CONtv is an OTT streaming service launched in March 2015 as a joint venture between Cinedigm and Wizard World.

The service is catered towards fans of geek and nerd culture, featuring cult classic films and television series, digital comics, and behind-the-scenes content from Wizard World's Comic Cons.

History
In November 2017, Cinedigm had announced the launch of a 24/7 "Always On" channel on Amazon-owned streaming platform Twitch. The linear service showcases acquired and original programming from CONtv's library.

On February 5, 2019, Viewster was acquired by Cinedigm and, on June 13, 2020, would merge with CONtv and rebranded as CONtv Anime.

Programming

Original Programming
Fight of the Living Dead - Following digital celebrities as they fight to survive a “real-world” Zombie Apocalypse.
Last Fan Standing, a game show hosted by Bruce Campbell.

= Entries =
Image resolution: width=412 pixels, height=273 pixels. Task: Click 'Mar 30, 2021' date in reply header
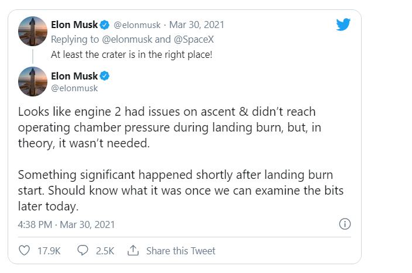pyautogui.click(x=197, y=25)
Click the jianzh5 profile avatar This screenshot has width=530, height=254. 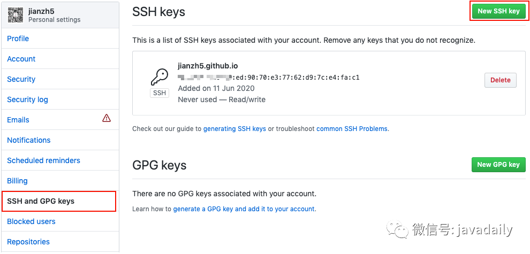click(x=16, y=15)
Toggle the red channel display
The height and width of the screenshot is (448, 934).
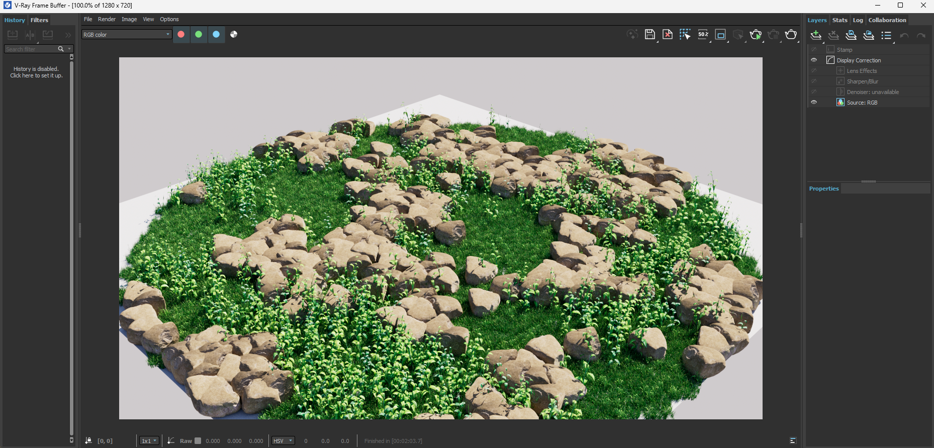[x=181, y=34]
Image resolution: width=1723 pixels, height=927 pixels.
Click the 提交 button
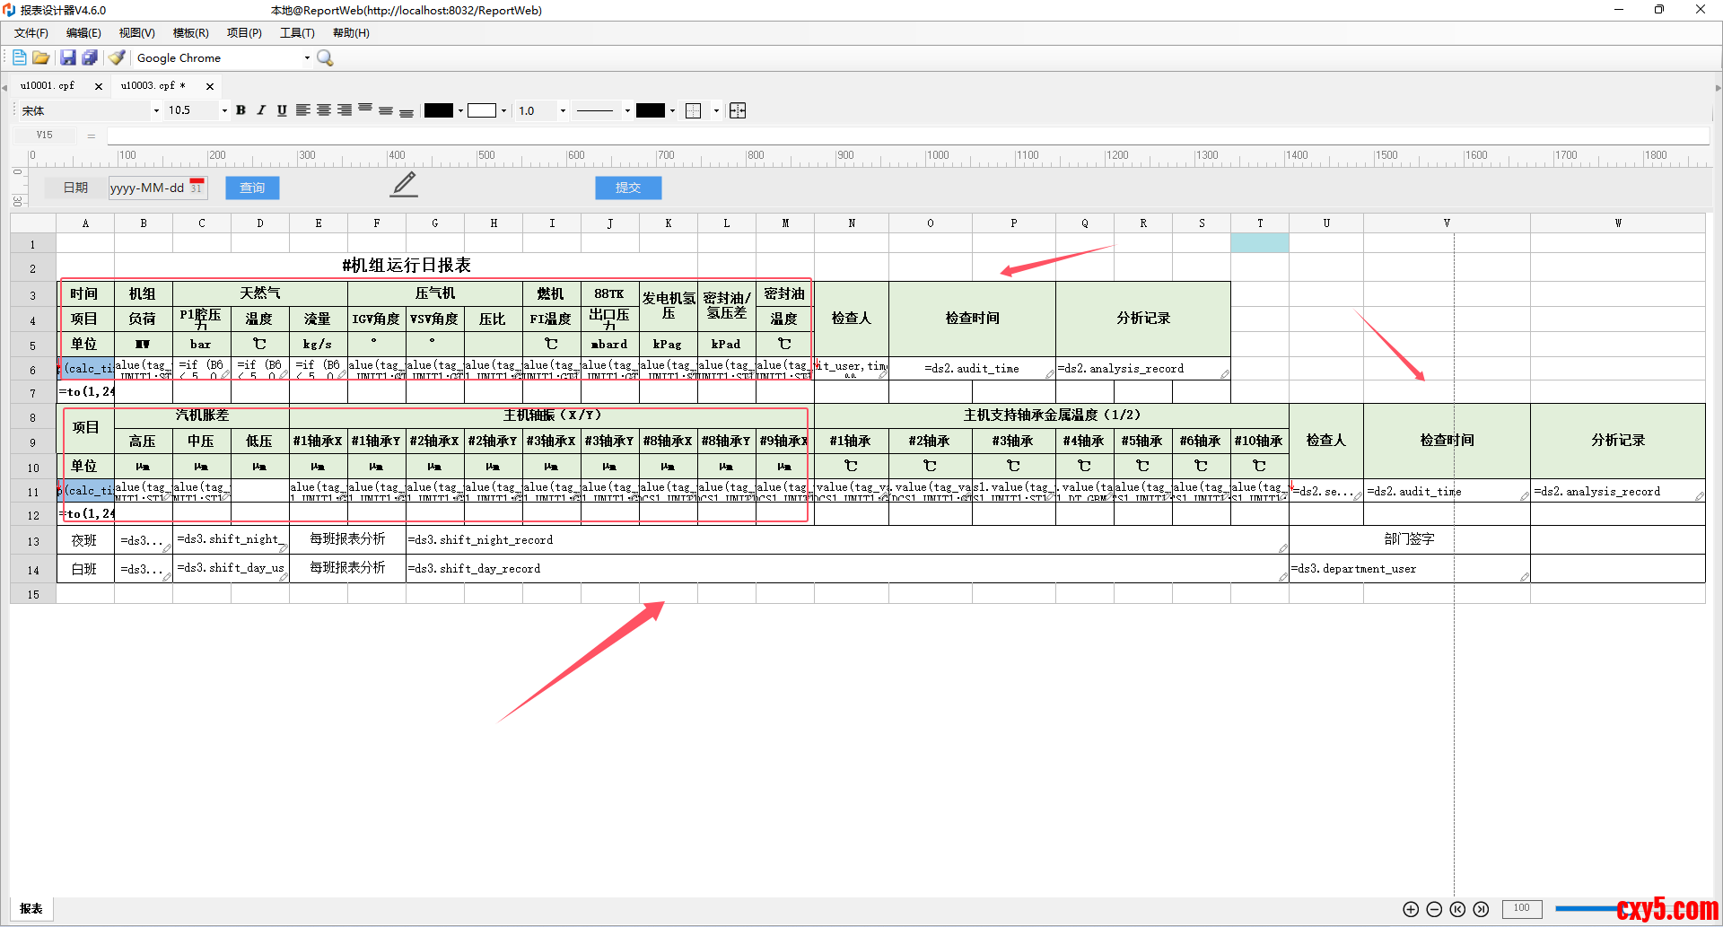tap(628, 188)
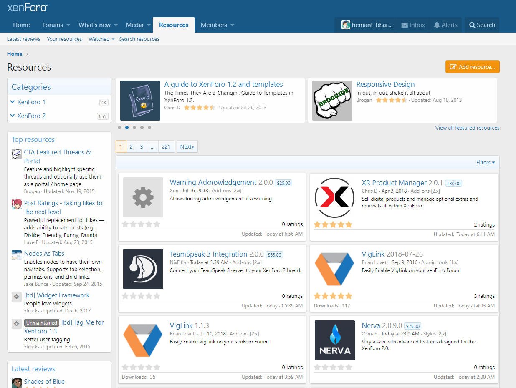
Task: Click the XR Product Manager logo icon
Action: pos(334,198)
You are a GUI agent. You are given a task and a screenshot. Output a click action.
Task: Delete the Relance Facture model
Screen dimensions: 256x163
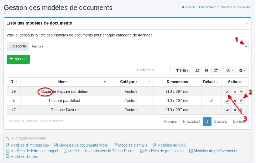[x=234, y=110]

= What you need to do =
Summarize the CONtv text above in two sentences.

= Full output =
CONtv is an OTT streaming service launched in March 2015 as a joint venture between Cinedigm and Wizard World, aimed at fans of geek and nerd culture with cult classic films and television series, digital comics, and behind-the-scenes content from Wizard World's Comic Cons. In November 2017, Cinedigm announced a 24/7 "Always On" channel for it on Twitch, and its original programming includes Fight of the Living Dead and Last Fan Standing, a game show hosted by Bruce Campbell.